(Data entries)
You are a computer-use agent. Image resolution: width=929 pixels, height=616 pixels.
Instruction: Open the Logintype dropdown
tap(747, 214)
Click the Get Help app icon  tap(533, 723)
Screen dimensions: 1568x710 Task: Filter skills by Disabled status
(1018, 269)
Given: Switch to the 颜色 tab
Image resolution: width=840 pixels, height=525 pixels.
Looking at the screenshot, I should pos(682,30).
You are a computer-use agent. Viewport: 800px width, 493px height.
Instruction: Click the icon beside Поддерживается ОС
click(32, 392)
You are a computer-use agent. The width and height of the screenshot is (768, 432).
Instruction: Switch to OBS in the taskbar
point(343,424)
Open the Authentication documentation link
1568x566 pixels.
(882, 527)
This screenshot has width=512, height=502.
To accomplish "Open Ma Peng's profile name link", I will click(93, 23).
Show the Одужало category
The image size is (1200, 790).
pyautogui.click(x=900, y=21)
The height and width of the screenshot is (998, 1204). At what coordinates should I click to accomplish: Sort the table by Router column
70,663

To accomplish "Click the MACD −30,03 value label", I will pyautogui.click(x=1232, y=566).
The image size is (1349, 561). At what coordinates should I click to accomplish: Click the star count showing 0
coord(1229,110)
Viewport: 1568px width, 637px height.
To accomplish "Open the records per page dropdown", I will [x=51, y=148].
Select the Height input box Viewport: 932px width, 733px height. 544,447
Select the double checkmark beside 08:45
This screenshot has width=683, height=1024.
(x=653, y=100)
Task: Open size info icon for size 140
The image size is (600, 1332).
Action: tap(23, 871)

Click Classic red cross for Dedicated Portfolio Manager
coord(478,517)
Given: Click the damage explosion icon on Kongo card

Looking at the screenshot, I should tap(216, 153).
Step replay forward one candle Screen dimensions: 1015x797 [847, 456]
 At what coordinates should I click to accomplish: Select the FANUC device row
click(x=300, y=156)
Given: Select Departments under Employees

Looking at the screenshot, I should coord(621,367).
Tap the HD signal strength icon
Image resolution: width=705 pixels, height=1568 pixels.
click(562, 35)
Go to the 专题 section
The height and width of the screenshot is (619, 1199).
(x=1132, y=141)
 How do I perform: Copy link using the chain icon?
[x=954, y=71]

## Problem requirements
From the records above, reproduce exactly the lines from the one with "Given: Switch to the 颜色 tab" to the one with "You are a computer-use agent. The", both included, and no others.

## Finished exercise
Given: Switch to the 颜色 tab
Image resolution: width=840 pixels, height=525 pixels.
Looking at the screenshot, I should pos(682,30).
You are a computer-use agent. Viewport: 800px width, 493px height.
Instruction: Click the icon beside Поддерживается ОС
click(32, 392)
You are a computer-use agent. The width and height of the screenshot is (768, 432).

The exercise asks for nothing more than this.